I hope the mockingbirds nest here next year, too.



Be fruitful
Wednesday May 18th 2022, 9:44 pm
Filed under: Garden

My Parfianka pomegranate, planted January 2016. The leaves aren’t east coast green but the gaudy reddish orange is fun. (My camera obscures the blossoms a fair bit, sorry.)

The leaves on my fig tree are noticeably smaller than normal, and I counted a dozen little nubs of future figs tonight whereas by now there should be a lot more.

The flowers on my apples, sweet cherry, plum, and peaches were small and surprisingly sparse, but the sour cherry carried on like normal.

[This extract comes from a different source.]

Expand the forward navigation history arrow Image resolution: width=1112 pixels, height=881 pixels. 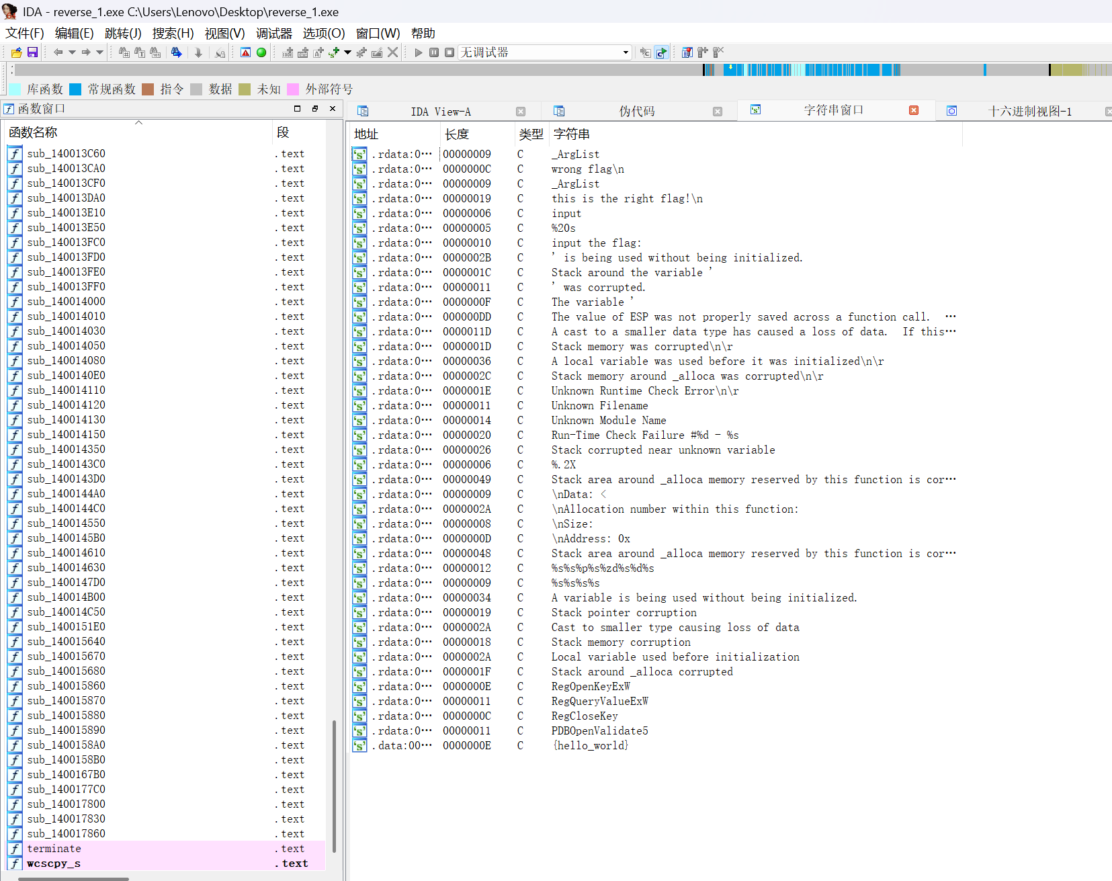coord(100,52)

The New York Times marveled recently that after all this practice at conserving water, all those warnings that there is no leeway in those reservoirs, Californians used more this past January than the year before, not less.

And my reaction was, DUH. Given climate change, we were trying to keep our much-needed trees alive while there was zero rain in most of the rainy season; we were hoping that past patterns for a last-minute March storm surge would hold. They didn’t. I only watered mine once a month during the winter, three hose minutes equaling 27 gallons per tree, and they’re letting me know it wasn’t enough. Normally I don’t have to at all.

Even this close to the Bay the leaves on my tall trees are going, Where’s my groundwater?

If you live where water is not a problem and you have the sun and any kind of space to garden, this might be a good year to plant one.

There’s a patch of public land by a ramp to an overpass leading over the commuter train tracks not far from here that would be great for guerrilla gardening, if rain could somehow be a sure thing again. Someone once planted daffodils in part of it, which was so charming, but they’re gone now. Someday I want to sneak a pomegranate in the biggest area because they bloom so much for so long for so many to drive past, and then they top it off with fruit that only the most determined critters bother. Or a lemon tree–no raids by mammals or birds on those. Or something, the good rain willing. Something that doesn’t need much babysitting.

Not this year. But I’m not giving up hope. I’ll leave the nursery tag on a limb so the city will see what it is, chuckle, go okay, and leave it there.



The cure
Tuesday May 17th 2022, 9:53 pm
Filed under: Family,Life

Woke up running a slight fever but got up and stayed up and didn’t mention it because it was just a slow-start morning, right? Plus I didn’t want to interrupt his meeting. So he didn’t know.

Finally, no, enough already, and at about 2:00 I went to go lie down, telling Richard, Wake me up in half an hour. Um, maybe forty.

So he tried, but nothing doing. I was not getting up yet.

At the hour, he came in and, knowing I don’t like insomnia at night after too long a daytime rest–

Okay, here’s where I explain about being toddlers and preschoolers in church together sixty years ago. Little kids need movement and song and dance is their thing.

So here’s my 6’8″ husband holding his arms over his head for a sun or a tree, take your pick, singing, Innn the leafy treeTOPS* the birds say good morning. They’re first to see the sun! They must tell everyone! Innn the leafy treeTOPS, the birds sing good morning! as he leaned to the right and stood on that foot, then clapped the other against it then leaned to the left and clapped the right foot against it in rhythm the best he could, swaying back and forth with his sun held proudly high.

You goof!

I hadn’t thought of that song and especially those movements in just forever. I was laughing as I put my hearing aids in.

And then he had to sing it again so I could hear it this time.

 

*(That’s the highest note so you have to sing it the loudest. It’s the rule.)